Overall sentiment in these reviews is highly polarized: a substantial number of reviewers report significant improvements after a management change and praise compassionate, dedicated staff, while other reviewers describe serious care, safety and administrative failures. Positive accounts emphasize a warm, home-like atmosphere, helpful and attentive caregivers (especially on night shifts), responsive executive leadership, clean conditions, meaningful activities, and even a successful state re-survey with zero deficiencies. Those reviewers who describe an improved environment highlight visible management involvement, strong teamwork, good hospice coordination, and regular family communication that produced measurable improvements in resident wellbeing.
Conversely, a cluster of deeply concerning complaints describes systemic problems prior to — and in some reports, persisting despite — leadership turnover. These reports include allegations of neglect (weight loss, bedsores, open wounds, rashes), severe cleanliness problems (dried feces on floors, soiled bedside areas), missing personal possessions including dentures and clothing, and environmental hazards (broken sliding bathroom door, unlevel floors, outside grounds poorly maintained). Several reviewers reported staff unprofessionalism, including sleeping on night shift, alleged substance use, and staff instructed to remain silent about problems. There are also multiple claims that management blamed residents or lied about missing items, which compounds family distrust.
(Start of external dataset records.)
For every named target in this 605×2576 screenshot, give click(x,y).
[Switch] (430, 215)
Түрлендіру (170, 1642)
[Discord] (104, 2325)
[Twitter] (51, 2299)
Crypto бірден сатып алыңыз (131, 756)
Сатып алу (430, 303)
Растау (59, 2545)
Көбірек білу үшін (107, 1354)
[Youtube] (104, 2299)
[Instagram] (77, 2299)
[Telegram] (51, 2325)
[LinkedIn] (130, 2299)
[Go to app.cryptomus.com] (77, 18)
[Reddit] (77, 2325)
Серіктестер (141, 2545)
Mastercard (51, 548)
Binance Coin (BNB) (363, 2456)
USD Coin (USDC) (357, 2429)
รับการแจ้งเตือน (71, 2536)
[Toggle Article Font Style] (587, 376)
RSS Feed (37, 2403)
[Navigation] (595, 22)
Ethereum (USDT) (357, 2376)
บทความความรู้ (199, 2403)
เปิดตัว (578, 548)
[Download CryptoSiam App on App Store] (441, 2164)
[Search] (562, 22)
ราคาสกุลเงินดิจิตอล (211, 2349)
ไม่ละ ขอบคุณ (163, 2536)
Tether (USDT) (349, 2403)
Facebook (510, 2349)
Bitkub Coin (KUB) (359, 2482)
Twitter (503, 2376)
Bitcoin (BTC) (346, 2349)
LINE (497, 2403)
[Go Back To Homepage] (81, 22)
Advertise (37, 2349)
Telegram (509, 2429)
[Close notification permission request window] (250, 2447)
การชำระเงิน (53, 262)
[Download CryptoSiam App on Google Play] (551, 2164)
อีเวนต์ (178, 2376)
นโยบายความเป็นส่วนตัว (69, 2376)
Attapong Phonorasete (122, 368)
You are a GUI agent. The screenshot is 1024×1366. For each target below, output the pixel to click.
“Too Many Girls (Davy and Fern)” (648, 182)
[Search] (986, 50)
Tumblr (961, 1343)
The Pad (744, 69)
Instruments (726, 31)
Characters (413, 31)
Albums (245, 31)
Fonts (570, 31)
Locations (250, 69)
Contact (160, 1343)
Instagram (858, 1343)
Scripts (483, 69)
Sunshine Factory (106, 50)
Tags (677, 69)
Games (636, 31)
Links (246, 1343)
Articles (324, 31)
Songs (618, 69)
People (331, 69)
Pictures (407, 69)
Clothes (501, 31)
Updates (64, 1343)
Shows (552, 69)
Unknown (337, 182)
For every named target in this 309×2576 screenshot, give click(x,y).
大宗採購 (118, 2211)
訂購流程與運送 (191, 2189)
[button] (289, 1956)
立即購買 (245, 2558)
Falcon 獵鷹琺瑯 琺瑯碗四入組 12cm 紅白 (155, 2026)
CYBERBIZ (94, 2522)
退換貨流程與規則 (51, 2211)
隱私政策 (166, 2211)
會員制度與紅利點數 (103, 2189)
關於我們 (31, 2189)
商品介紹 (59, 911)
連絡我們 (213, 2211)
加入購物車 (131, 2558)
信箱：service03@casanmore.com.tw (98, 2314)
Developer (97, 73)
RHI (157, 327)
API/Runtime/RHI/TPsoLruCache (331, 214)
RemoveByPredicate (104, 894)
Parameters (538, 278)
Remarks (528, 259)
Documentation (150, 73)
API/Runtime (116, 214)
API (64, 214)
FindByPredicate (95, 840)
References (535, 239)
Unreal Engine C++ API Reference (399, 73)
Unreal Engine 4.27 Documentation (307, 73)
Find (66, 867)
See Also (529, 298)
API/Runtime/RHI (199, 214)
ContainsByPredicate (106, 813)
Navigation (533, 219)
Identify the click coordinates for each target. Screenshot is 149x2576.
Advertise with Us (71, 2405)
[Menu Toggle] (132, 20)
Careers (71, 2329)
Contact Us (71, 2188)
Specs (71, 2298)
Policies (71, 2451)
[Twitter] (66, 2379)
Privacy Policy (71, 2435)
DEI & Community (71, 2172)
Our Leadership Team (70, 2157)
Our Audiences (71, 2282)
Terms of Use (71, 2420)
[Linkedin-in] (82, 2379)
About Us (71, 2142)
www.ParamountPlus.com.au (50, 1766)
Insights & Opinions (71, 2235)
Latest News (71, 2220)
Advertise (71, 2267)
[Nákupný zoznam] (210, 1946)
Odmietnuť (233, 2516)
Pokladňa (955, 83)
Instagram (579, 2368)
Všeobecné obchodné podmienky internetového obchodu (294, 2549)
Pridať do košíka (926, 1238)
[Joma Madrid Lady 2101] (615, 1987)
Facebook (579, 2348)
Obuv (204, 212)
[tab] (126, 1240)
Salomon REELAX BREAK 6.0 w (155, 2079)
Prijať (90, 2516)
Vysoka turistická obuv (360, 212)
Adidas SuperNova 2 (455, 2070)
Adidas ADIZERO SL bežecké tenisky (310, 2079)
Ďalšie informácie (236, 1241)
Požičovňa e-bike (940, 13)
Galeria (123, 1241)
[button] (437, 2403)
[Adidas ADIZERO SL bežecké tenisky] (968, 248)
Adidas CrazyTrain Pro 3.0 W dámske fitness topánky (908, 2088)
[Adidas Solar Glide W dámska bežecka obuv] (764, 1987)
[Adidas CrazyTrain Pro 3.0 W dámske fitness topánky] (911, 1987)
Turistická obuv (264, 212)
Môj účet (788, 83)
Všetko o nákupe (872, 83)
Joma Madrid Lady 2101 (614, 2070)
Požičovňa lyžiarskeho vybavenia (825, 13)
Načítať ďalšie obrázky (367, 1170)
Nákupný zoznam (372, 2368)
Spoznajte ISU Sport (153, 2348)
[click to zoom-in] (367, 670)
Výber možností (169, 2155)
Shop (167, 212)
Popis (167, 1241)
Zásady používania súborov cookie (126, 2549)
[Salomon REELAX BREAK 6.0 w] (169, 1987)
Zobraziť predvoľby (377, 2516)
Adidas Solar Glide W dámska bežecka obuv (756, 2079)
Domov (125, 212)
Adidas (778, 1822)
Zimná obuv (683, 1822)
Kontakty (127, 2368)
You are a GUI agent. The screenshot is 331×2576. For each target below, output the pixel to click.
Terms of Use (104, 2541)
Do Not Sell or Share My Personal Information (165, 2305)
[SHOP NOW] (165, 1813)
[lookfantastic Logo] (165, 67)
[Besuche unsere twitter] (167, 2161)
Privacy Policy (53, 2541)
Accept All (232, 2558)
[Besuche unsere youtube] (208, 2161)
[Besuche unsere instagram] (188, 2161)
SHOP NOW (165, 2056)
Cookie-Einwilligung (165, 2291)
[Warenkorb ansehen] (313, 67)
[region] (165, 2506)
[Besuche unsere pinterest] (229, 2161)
Staffing and clinical care emerge as a recurring theme. Many reviewers note reliance on temporary agency staff and travel nurses, with associated concerns about continuity of care and clinical competence; one thread also details unpaid travel and lodging reimbursements and long-delayed invoices, suggesting financial stress and reputational risk. Medication management and documentation inconsistencies are reported repeatedly: missing or inconsistent medication dosing, failure to document food and fluid intake, unclear ED prescription processes, and care plans not being updated or followed. These clinical documentation gaps are linked in reviews to missed medical appointments, poor oversight, and increased risk for adverse outcomes.
Safety and security concerns are prominent: reports of resident-to-resident assaults, unsecured or unsafe physical conditions, and allegations that staff asked families or residents to keep quiet point to both operational and cultural issues. Some reviewers also cited regulatory involvement — including an HHS investigation and mentions of potential shutdown — highlighting the seriousness of certain complaints. Dining and nutrition received mixed feedback: while some families appreciate attentive monitoring, other reviewers described low-quality meals (ham sandwiches, hot dogs), missing protein supplements, and inadequate nourishment contributing to weight loss.
On the positive side, multiple reviewers specifically call out a turnaround after a change in leadership (noted as occurring in late 2024 in some summaries). These accounts credit new management and an engaged executive director with restoring standards, improving cleanliness, re-establishing effective staff teamwork, and increasing family communication. Activities and social programming (sing-alongs, holiday dinners, games) are consistently mentioned in positive reviews as contributing to resident quality of life. Several families explicitly recommend the facility following observed improvements.
Patterns to note for prospective families or oversight parties: praise tends to cluster around periods when stable, engaged leadership and consistent staffing are present; the most severe criticisms correlate with times of management instability, heavy reliance on temporary staff, or alleged financial/administrative dysfunction. Specific red flags in the negative reports include unresolved hygiene and wound-care issues, lost or missing resident possessions (including dental appliances), inconsistent medication administration, and documented regulatory scrutiny. Conversely, the clearest indicators of quality in the positive reviews are consistent leadership visibility, good communication with families, documented survey success, clean facilities, and staff who go "above and beyond."
Recommendation: anyone evaluating this facility should seek up-to-date evidence of current management stability, staffing mix (percent permanent vs agency staff), recent state inspection results, documented corrective actions for prior deficiencies, and clear policies on resident belongings, medication administration, and incident reporting. Families should also ask for specifics about nutrition/protein supplements, wound care protocols, transportation/appointment coordination, and financial practices related to third-party staff reimbursements to confirm the positive trends described in some reviews are sustained and that the serious concerns reported have been fully addressed.